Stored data
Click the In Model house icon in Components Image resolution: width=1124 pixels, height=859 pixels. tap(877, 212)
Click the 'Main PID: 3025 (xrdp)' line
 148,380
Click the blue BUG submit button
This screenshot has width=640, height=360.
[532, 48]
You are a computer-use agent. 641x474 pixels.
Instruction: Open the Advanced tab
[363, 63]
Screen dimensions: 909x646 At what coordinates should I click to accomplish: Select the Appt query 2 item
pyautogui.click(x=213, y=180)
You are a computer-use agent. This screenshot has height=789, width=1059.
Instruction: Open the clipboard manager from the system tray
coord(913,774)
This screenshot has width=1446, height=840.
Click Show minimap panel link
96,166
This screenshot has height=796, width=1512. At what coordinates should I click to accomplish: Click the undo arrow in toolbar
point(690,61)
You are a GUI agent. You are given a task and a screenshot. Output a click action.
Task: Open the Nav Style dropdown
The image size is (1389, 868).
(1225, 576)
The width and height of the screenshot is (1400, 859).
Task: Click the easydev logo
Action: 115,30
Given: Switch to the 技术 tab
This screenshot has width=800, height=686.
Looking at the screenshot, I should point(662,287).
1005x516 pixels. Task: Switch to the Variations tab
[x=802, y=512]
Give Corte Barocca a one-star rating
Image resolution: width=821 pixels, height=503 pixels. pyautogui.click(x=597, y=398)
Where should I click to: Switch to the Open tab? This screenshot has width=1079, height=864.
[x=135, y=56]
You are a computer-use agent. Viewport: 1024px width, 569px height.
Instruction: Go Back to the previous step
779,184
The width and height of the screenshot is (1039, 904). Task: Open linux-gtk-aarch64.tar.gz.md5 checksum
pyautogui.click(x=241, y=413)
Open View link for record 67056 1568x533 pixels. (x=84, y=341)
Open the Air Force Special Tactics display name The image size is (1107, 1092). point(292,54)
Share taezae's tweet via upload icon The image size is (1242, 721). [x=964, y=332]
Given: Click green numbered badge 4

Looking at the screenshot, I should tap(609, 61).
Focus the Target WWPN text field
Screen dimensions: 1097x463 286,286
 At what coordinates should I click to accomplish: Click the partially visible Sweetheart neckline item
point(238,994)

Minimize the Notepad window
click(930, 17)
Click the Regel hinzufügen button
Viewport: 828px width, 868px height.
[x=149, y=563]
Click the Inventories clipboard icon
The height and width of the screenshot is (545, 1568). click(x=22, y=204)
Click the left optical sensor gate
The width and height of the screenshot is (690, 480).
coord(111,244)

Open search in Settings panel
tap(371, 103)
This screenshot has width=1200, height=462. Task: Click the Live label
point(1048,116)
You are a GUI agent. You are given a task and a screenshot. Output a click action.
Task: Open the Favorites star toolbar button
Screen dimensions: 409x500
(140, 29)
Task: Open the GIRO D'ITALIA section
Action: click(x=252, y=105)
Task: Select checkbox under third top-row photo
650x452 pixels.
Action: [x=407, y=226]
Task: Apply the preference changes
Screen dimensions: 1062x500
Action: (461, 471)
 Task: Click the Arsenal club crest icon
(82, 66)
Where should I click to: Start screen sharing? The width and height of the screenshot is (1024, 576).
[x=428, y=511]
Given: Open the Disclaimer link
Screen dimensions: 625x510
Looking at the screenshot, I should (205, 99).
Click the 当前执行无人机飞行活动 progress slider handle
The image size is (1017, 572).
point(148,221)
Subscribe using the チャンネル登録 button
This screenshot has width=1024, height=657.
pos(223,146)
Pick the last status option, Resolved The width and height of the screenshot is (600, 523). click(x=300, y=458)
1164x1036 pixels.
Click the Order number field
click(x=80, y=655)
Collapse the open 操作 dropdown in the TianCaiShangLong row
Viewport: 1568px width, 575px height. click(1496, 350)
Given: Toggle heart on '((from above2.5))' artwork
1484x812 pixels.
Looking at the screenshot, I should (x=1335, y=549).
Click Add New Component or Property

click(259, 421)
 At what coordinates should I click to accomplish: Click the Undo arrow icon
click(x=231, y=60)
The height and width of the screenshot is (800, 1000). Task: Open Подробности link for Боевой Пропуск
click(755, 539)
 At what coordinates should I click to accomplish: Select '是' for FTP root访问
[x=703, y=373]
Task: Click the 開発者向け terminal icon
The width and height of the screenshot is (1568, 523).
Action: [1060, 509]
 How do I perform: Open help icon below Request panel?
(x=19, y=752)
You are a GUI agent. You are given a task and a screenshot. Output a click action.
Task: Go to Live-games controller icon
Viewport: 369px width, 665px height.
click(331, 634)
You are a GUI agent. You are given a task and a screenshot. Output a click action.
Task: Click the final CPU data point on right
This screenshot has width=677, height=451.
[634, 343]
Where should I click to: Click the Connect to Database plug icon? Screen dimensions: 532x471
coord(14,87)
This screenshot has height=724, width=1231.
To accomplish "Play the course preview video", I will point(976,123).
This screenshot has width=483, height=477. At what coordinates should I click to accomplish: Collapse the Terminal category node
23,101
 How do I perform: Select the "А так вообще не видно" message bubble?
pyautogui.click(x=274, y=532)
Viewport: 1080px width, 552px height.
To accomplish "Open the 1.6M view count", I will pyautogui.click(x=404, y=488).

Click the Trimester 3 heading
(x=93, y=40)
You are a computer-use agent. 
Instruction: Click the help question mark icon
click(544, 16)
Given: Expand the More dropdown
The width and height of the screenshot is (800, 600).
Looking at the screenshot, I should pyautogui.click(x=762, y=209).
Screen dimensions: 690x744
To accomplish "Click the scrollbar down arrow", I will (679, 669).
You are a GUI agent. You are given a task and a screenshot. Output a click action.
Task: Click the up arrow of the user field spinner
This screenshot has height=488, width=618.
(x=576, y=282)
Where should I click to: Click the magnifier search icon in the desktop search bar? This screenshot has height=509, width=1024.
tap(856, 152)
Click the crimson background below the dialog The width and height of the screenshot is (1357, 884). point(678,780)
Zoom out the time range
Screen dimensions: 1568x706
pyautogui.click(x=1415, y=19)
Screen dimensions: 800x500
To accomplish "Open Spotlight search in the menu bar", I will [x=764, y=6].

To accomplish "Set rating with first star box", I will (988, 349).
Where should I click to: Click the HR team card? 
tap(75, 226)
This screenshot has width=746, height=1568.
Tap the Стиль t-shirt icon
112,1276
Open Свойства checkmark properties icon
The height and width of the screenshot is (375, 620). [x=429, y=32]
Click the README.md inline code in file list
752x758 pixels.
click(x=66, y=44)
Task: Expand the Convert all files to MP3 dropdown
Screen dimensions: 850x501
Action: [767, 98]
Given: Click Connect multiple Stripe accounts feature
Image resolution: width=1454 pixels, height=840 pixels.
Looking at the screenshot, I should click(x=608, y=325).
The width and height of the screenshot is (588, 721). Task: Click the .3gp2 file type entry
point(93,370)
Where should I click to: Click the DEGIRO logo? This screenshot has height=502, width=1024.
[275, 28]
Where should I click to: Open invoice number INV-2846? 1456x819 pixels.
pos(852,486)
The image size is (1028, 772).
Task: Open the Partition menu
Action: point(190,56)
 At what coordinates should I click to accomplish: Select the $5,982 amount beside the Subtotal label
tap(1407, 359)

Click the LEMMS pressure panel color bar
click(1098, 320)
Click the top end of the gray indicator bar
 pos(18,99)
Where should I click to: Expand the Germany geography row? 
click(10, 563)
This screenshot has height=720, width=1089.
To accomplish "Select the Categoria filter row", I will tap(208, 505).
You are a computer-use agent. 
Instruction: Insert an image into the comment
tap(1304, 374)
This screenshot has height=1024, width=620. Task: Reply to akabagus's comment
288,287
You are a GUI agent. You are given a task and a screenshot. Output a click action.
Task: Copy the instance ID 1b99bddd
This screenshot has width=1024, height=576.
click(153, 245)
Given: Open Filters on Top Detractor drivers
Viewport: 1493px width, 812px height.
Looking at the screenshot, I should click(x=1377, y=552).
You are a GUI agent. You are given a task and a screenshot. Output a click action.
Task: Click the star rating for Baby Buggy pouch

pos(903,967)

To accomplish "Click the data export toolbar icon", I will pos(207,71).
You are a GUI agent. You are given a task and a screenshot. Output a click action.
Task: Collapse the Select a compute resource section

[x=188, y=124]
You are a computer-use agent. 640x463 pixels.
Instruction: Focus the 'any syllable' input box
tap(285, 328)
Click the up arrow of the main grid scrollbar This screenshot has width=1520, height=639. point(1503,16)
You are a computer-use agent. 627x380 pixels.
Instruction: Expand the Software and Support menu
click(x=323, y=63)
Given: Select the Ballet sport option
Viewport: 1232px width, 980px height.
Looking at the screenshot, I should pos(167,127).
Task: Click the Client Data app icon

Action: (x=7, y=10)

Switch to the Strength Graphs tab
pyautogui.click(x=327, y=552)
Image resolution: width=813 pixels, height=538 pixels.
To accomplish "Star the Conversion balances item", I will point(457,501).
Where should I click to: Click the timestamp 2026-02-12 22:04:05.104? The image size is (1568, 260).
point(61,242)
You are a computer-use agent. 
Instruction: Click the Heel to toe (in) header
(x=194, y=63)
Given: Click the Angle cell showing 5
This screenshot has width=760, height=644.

TRY IT - What you retype should run from the first line of the entries above through the line containing "Task: Open the Nav Style dropdown", exactly and in full.

RESPONSE -
Click the In Model house icon in Components Image resolution: width=1124 pixels, height=859 pixels. tap(877, 212)
Click the 'Main PID: 3025 (xrdp)' line
 148,380
Click the blue BUG submit button
This screenshot has width=640, height=360.
[532, 48]
You are a computer-use agent. 641x474 pixels.
Instruction: Open the Advanced tab
[363, 63]
Screen dimensions: 909x646 At what coordinates should I click to accomplish: Select the Appt query 2 item
pyautogui.click(x=213, y=180)
You are a computer-use agent. This screenshot has height=789, width=1059.
Instruction: Open the clipboard manager from the system tray
coord(913,774)
This screenshot has width=1446, height=840.
Click Show minimap panel link
96,166
This screenshot has height=796, width=1512. At what coordinates should I click to accomplish: Click the undo arrow in toolbar
point(690,61)
You are a GUI agent. You are given a task and a screenshot. Output a click action.
Task: Open the Nav Style dropdown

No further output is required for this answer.